ASSIGNED TASK: From the line that contains "Task: Select Lexis Nexis from the list" through the line that contains "602x397 pixels.", output every line of the listing below exactly and leave out all the rest.

DATASET CONTENT:
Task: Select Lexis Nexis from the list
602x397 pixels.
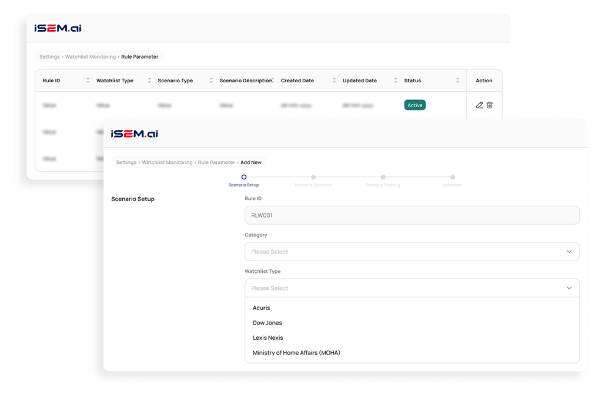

--

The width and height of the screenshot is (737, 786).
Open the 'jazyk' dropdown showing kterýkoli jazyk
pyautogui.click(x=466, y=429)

REPLY:
Task: Select Lexis Nexis from the list
602x397 pixels.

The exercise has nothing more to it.